The most interesting scene in Veronica Guerin — the new Jerry Bruckheimer-produced, Joel Schumacher-directed biopic — seems to be a throwaway one. Guerin (Cate Blanchett), an Irish journalist whose increasingly penetrating exposés of the Dublin drug underworld led to her assassination, is standing outside the pub with her editor and a fellow journalist. Ah sure, come on in and forget about all that, Veronica, have a drink and forget it, says one of them. No, says Veronica, and walks off.

In traditional Irish cinema — and, just as pertinently, in everyone else's cinema — Veronica, being Irish, would have gone in, downed a few pints and forgotten it all, in a welter of sure-isn't-Guinness-great schmaltz. But such alcohol-induced amnesia is not for Veronica, the Erin Brockovich of 2003. Maybe that's the point: Veronica Guerin trots out all of the "Oirish" tropes and confirms their legitimacy, but also shows how, in the midst of them, real — even heroic — lives are led.

Irish commentators (of which this reviewer is one) have often decried Irish films for parading the usual loveable Irish drunk stereotype, but they exist for a reason: The country's newspapers regularly throw hissy fits at the prevalence of teenage drunks kicking each other to death, and a Sunday morning walk through a Dublin awash with urine and vomit would convince any one that there is a dark side to its drink culture. Veronica Guerin shows admirable verisimilitude in neither overplaying nor denying Dubliners' pub-loving side. And it's the same story with the church. In bog operas of the old school, the characters would have spent hours wrestling Catholic guilt that's entirely absent in this movie. Nevertheless, the very first shot is of a church — Veronica's mother (Brenda Fricker) asks the priest to pray that her daughter loses her driver's license. It shows up again when Veronica tries to shrug off a death threat by recalling the empty threats made by various religious groups when she covered a story about the Bishop of Galway who, it was revealed in 1992, had fathered a child 17 years before.

You could call these references lazy attempts to include the old Irish clichés in a story that doesn't directly warrant them, but for a film about contemporary Irish society to blithely ignore the Catholic Church would be a stretch.

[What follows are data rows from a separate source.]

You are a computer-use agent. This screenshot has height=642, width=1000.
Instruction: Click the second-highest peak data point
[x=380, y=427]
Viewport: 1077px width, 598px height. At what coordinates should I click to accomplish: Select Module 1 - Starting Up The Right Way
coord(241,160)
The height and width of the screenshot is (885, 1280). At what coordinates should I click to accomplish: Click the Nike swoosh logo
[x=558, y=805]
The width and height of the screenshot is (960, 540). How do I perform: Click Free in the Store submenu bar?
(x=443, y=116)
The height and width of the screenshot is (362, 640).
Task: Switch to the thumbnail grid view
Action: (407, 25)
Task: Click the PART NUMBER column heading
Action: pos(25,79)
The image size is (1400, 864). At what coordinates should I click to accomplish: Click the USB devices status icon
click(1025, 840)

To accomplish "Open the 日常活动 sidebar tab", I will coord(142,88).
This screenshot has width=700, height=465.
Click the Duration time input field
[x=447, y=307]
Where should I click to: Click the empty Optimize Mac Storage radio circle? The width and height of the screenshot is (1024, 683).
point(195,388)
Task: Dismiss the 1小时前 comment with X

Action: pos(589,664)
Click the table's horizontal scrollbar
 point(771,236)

Even with its massive loss of influence and power, the church in Ireland still has a vast cohort of weekly churchgoers and retains a sentimental, if not strictly observational, place in the hearts of many. The film's two references to the church highlight its position — on the one hand, a reference to one of the major scandals that helped diminish its power in Irish society, but on the other, a sense of the place it still holds in the life of many of the people.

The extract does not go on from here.